Il bando presentato oggi è frutto di un percorso iniziato da molto tempo di concerto con i territori. «Abbiamo fatto molti incontri sul territorio – spiega Mai – in modo che non venisse travisata alla filosofia di questa straordinaria misura. Ho personalmente voluto coinvolgere tutti i soggetti interessati prima di aprire la misura, perché si potesse sfruttare al meglio quest’occasione. L’agricoltura sociale non è una moda. È un cambio culturale, è un nuovo ruolo che può essere assegnato all’azienda agricola e nella società. È la disponibilità dell’agricoltura a fornire opportunità e servizi al mondo delle marginalità, delle disabilità fisiche, psichiche ed economico-sociali. Le nostre comunità rurali sono da sempre aperte all’inclusione. La vita in campagna è idonea a garantire contesti più naturali ed accoglienti, ricchi di stimoli per garantire ai più fragili le migliori possibilità di crescita e di integrazione. Credo che tutti i nostri interlocutori abbiano capito che cosa significhi e quanto sia importante per Regione Liguria, l’agricoltura sociale».

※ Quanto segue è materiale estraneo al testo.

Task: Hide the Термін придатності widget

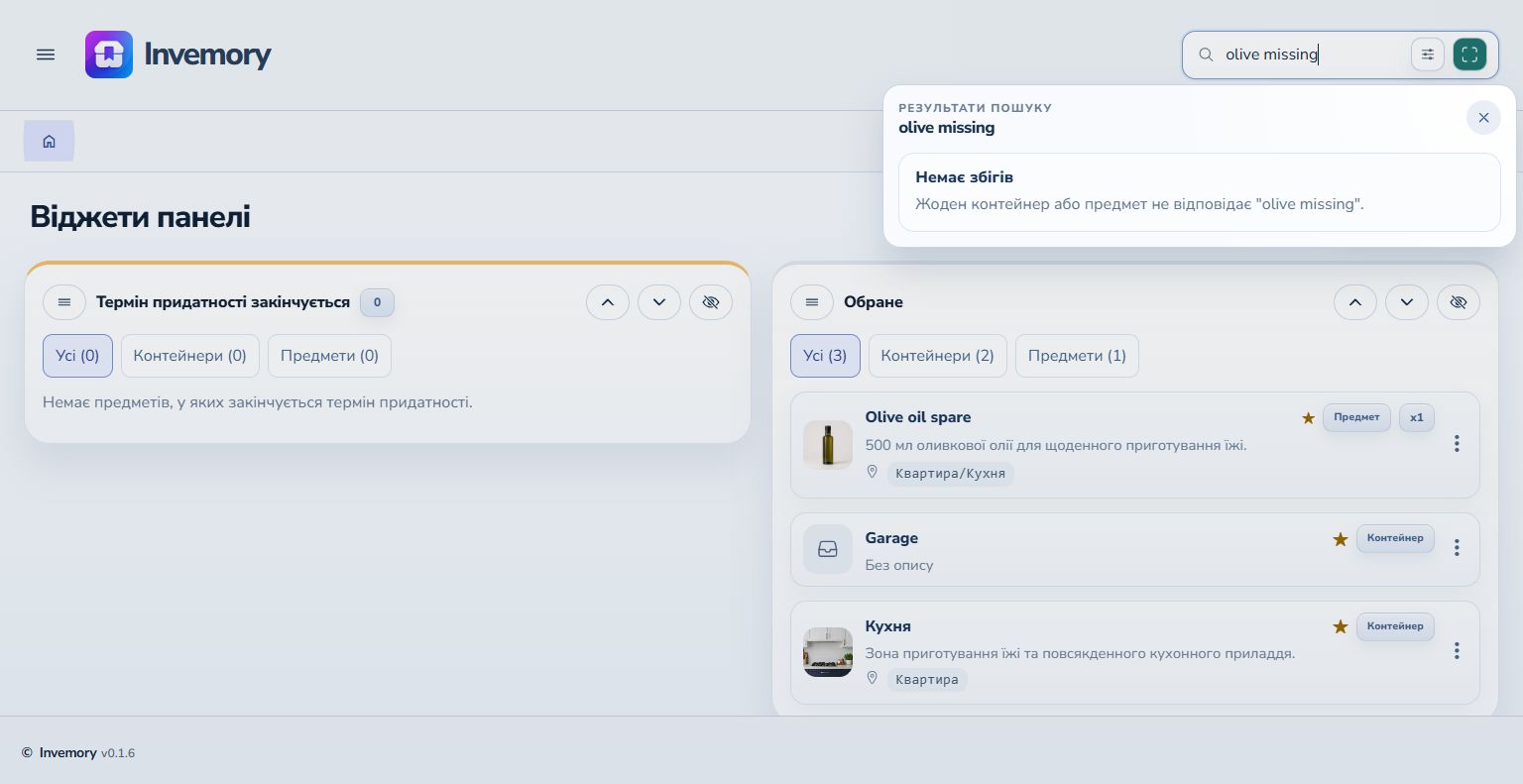Action: pyautogui.click(x=711, y=302)
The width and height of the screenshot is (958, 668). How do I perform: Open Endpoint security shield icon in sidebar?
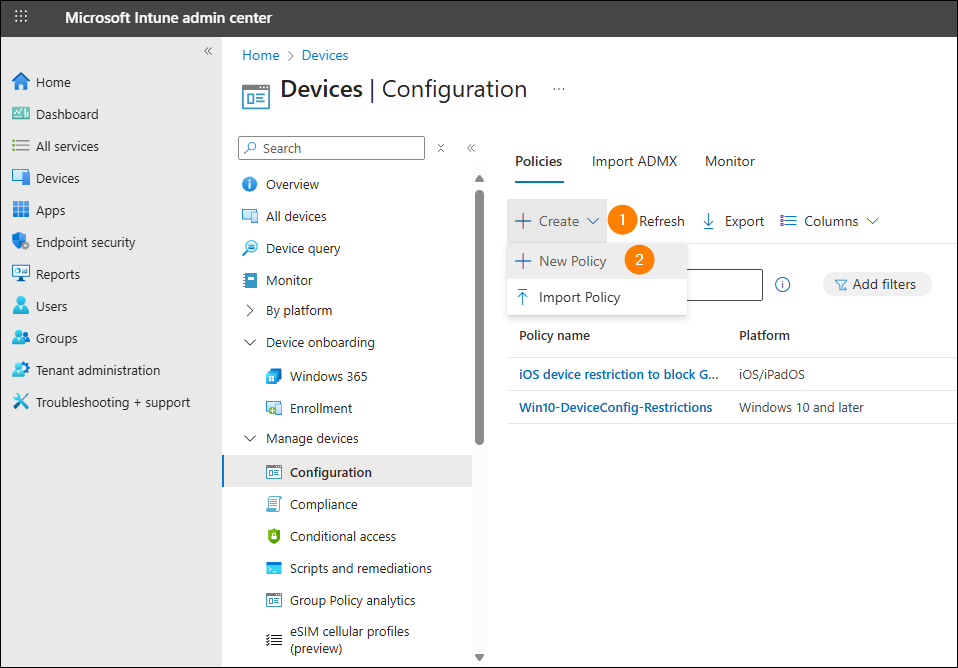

Tramite il programma di sviluppo rurale, il progetto dell’Agricoltura sociale favorirà la sinergia fra soggetti differenti, con un vero e proprio accompagnamento al lavoro. «Potranno partecipare imprese, istituzioni, prestatori di servizio, soggetti del terzo settore, le università e i centri di ricerca – specifica l’assessore Mai – si tratta di progetti importanti, innovativi, che richiedono una grande sinergia. Nel dettaglio, i progetti potranno avere una durata di 24 mesi e comprenderanno fasi di educazione formazione, percorsi di inclusione sociale e accoglienza, attività e terapie assistite, nonché la gestione di aree verdi. Mi aspetto una grande risposta dal territorio ma soprattutto l’iniziale disponibilità nei progetti a valutare fin d’ora la prosecuzione di tali anche successivamente ai 24 mesi finanziati. Creiamo dei modelli, li testiamo e finanziamo per 24 mesi, ma poi l’auspicio è quello di vederli proseguire anche in futuro».

«È un’operazione innovativa, voluta da Regione Liguria per il rilancio di un’agricoltura a misura di uomo, inclusiva e che punti al benessere – afferma il direttore generale di Anci Liguria, Pierluigi Vinai – la nostra attività in questi mesi di densi incontri nei Comuni liguri, ne abbiamo fatti 16, è stata quella di facilitatori nella creazione di partenariati e gruppi di cooperazione tra Asl, Comuni, distretti sociosanitari, aziende agricole e del terzo settore. La palla ora passa ai territori che sono sicuro sapranno cogliere queste opportunità e favorire l’inserimento lavorativo di soggetti deboli. A ottobre riprenderemo il tour nei Comuni per il monitoraggio».